◆ Directions for this task ◆
Reproduce the entries shown below only from the line with "Task: Open the hamburger menu icon" down to the line with "346x356 pixels.", keeping both end lines and copying each one exactly.

--- Material provided Enclosed Below ---

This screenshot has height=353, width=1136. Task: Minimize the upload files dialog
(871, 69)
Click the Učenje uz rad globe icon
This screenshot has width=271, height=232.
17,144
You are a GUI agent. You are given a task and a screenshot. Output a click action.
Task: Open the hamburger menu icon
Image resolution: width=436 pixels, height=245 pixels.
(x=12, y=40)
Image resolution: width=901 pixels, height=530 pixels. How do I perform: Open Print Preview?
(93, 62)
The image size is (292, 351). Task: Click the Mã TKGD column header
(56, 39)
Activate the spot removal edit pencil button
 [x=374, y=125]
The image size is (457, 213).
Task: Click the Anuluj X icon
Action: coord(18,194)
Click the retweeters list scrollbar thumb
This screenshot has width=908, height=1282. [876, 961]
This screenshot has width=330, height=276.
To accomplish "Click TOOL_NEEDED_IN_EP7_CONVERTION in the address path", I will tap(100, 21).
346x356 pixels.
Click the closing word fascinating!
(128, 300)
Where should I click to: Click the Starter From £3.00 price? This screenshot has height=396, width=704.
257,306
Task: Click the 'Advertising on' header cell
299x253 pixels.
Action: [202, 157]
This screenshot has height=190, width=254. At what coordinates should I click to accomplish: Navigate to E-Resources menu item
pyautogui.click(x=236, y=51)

--- End of Enclosed Material provided ---
--- Material provided Enclosed Below ---

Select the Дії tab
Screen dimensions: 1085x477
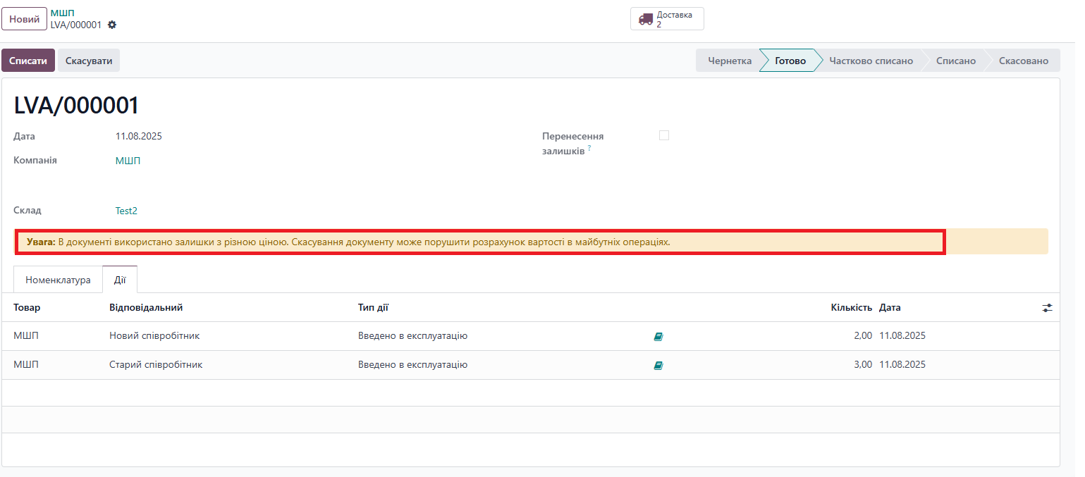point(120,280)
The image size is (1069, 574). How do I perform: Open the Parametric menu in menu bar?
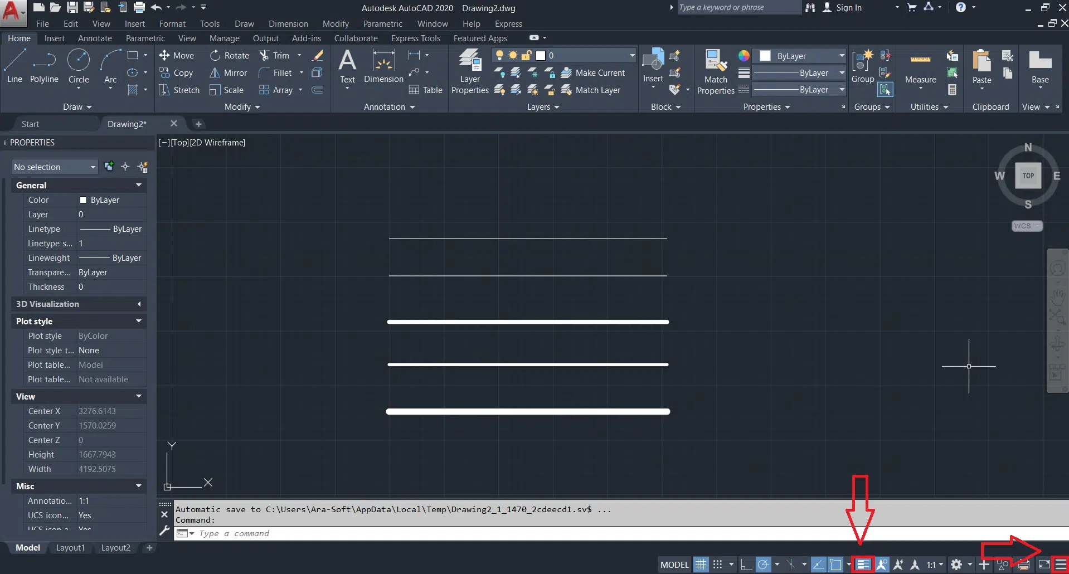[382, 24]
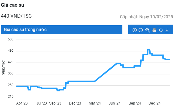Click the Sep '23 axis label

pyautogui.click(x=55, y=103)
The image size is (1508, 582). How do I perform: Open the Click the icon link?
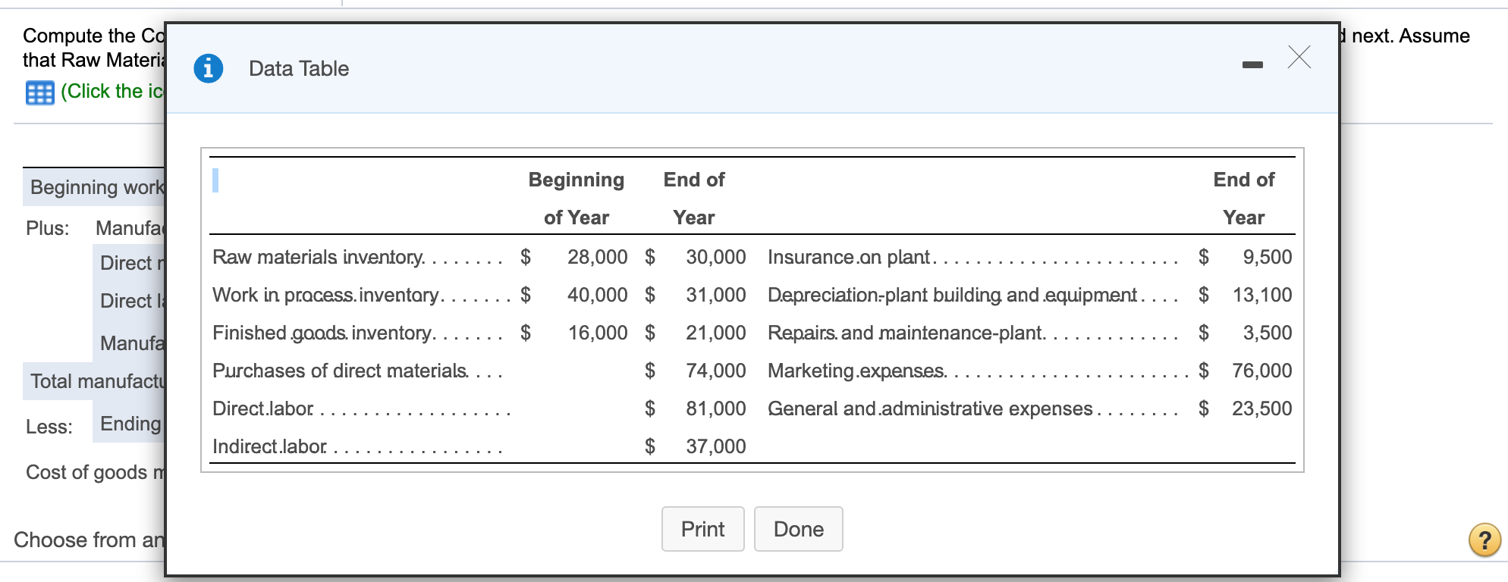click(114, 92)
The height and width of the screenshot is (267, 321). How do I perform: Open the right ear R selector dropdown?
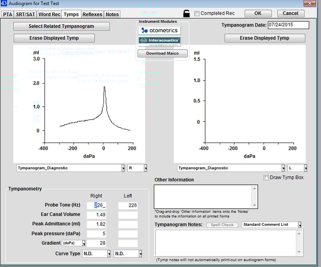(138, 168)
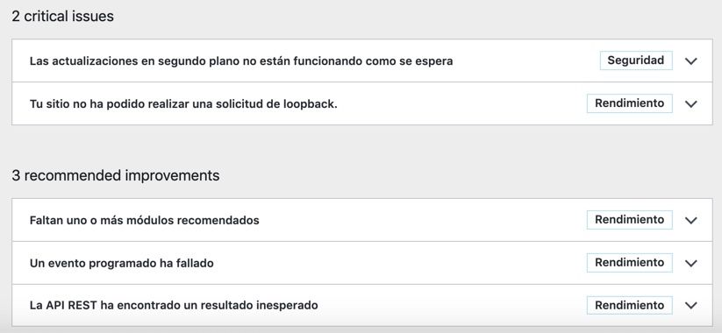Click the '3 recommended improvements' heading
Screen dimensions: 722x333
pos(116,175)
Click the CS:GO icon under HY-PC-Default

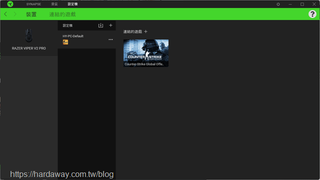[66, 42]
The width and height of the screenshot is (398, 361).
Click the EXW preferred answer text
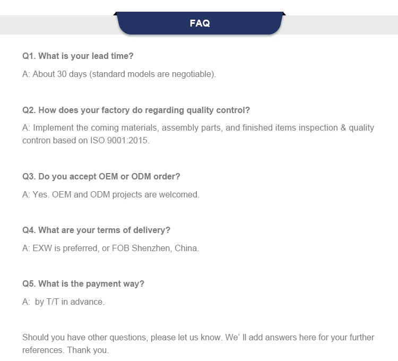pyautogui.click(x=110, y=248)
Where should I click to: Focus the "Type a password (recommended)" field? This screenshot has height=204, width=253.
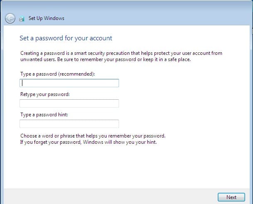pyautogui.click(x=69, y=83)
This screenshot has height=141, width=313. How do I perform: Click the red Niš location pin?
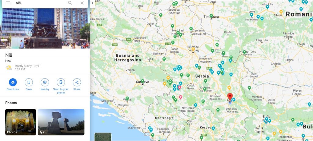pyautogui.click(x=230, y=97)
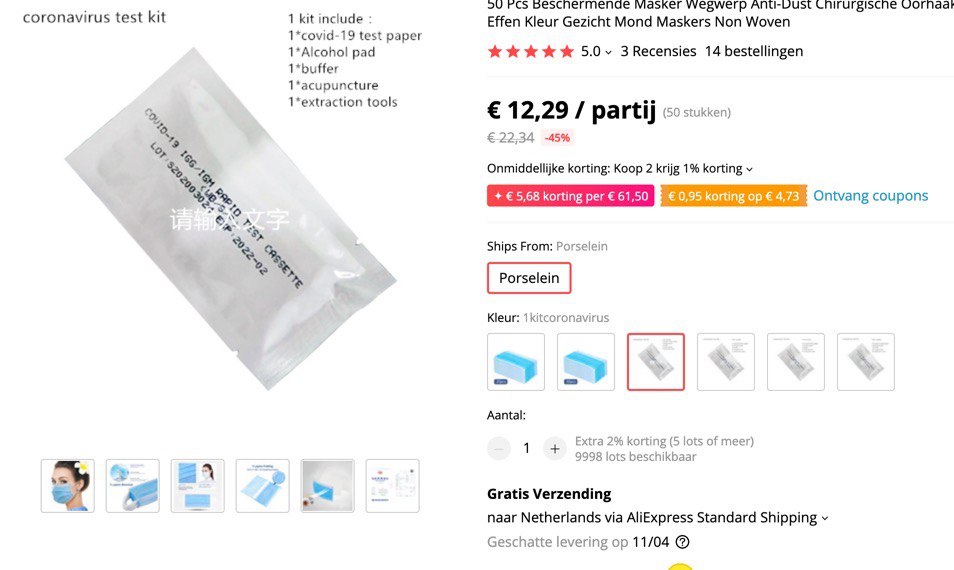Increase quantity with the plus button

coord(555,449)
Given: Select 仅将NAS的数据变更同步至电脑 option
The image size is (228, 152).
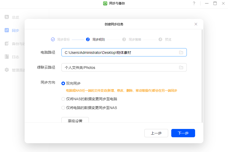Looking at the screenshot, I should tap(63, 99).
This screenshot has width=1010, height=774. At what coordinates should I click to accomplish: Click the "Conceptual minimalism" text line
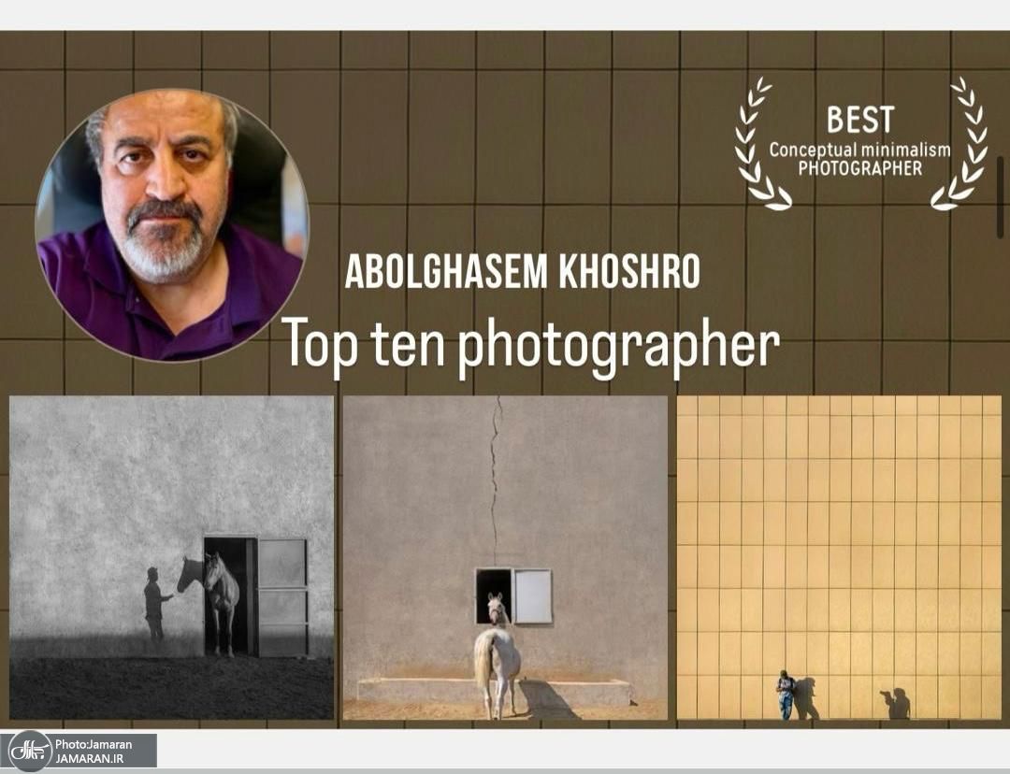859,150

--- End of Enclosed Material provided ---

◆ Reply ◆
Task: Open the hamburger menu icon
Image resolution: width=436 pixels, height=245 pixels.
(x=12, y=40)
Image resolution: width=901 pixels, height=530 pixels. How do I perform: Open Print Preview?
(93, 62)
The image size is (292, 351). Task: Click the Mã TKGD column header
(56, 39)
Activate the spot removal edit pencil button
 [x=374, y=125]
The image size is (457, 213).
Task: Click the Anuluj X icon
Action: coord(18,194)
Click the retweeters list scrollbar thumb
This screenshot has width=908, height=1282. [876, 961]
This screenshot has width=330, height=276.
To accomplish "Click TOOL_NEEDED_IN_EP7_CONVERTION in the address path", I will tap(100, 21).
346x356 pixels.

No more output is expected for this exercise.